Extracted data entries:
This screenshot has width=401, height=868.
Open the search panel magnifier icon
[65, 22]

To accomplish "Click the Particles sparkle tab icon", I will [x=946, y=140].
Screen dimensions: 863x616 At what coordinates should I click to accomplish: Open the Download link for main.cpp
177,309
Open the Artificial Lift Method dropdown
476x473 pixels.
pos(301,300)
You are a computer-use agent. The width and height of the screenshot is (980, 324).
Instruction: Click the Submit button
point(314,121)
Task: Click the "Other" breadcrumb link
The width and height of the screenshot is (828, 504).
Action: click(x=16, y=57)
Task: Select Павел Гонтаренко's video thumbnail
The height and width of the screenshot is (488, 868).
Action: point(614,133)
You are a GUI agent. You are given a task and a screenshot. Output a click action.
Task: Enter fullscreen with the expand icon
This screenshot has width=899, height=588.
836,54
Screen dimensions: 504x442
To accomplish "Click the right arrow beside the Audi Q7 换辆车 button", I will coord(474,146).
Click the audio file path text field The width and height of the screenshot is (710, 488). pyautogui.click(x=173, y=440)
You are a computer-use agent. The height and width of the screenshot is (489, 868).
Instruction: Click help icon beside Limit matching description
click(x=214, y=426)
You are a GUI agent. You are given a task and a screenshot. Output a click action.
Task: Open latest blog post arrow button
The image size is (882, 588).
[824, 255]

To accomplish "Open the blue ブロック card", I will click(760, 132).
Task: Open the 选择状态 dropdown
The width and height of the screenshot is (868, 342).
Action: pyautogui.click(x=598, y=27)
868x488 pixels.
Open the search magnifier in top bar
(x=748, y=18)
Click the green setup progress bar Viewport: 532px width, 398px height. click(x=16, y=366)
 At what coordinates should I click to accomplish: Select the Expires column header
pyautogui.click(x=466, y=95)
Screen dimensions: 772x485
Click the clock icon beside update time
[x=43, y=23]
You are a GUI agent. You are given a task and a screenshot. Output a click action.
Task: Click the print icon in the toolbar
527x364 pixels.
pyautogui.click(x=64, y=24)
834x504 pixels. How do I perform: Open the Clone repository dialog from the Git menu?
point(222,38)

-- Aim of the task --
In the entries above, find each line with the word "dropdown" and copy it.

-- Response --
Open the Artificial Lift Method dropdown
Task: Open the 选择状态 dropdown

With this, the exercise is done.